A diasporic petri dish of views would mean more and more abstract ways of understanding facts about users. We could have millions of simple contracts deployed that perform the behaviour of various lenses on existing facts about users. Solana’s approach of shared memory that you pass around, declaring the intention of the scope of your use (and the environment enforcing this) is great in this respect: you could simply pass around the state and interrogate it how you please. It benefits from the natural evolution of the way that we interact with Unix, and the presumably shared learning that took place beforehand. Sui’s approach is similar, but presumably better supporting of parallelisation at the expense of the free cross-program invocation context we explore here: memory access is done purely with objects that suit primitives that we intend to use – records are supported excessively.

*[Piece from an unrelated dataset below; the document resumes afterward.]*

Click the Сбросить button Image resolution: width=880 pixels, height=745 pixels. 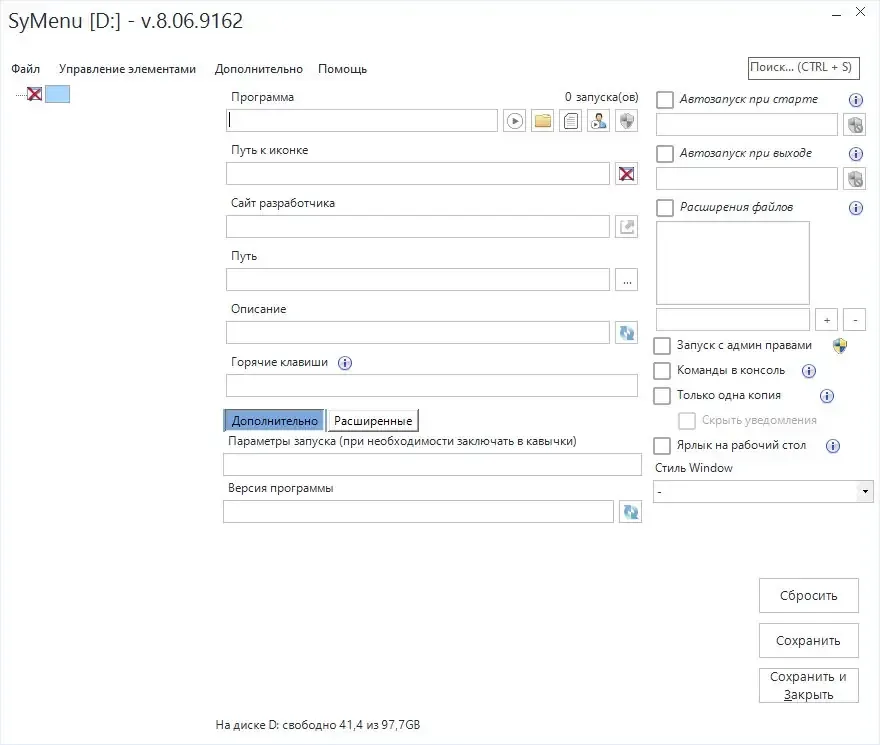coord(809,596)
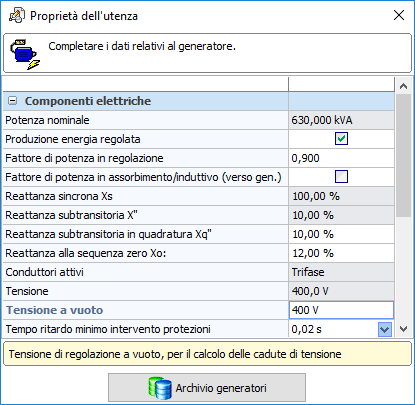
Task: Click the vertical scrollbar thumb
Action: point(403,155)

DAOs exist to rent-seek by need to fight the oncoming stream of code rot. Since things must be inherently complex owing to the cost of cross-program invocation, DAOs must be independently funding themselves to pay for maintenance. A piece of code with an upgrade path implies the need for human intervention. Which implies the need for a DAO. Which implies the need for someone to fund the DAO. Which implies the need for someone to seed the DAO with funding (or for someone to bootstrap). Which implies that someone might see an article of someone getting funded, and becoming interested in web3 for the first time. This loop of rent-seeking creates an opportunity for someone to naturally seek to compete with the existing system. They see the fees earned by the platform, they want to take a piece of it themselves, a fresh perspective to problems arises, which strengthens the resilience of the broader ecosystem.
This is one reason why Sui’s unique approach to upgrading might be an issue: upgrades version and release a new API over something existing, and the old path is still accessible. Will this simple approach that actually reduces the uncertainty of the upgrade path create problems for the ecosystem at large owing to less maintenance spend to build on-chain?
Who knows? Competition implies redundancy of offering. More DAO rent-seeking means more money flowing in, and more money flowing in means more competition. More opportunity for change and randomness makes the system at large safer and better. All because we have a fixed fee for calling cold contracts.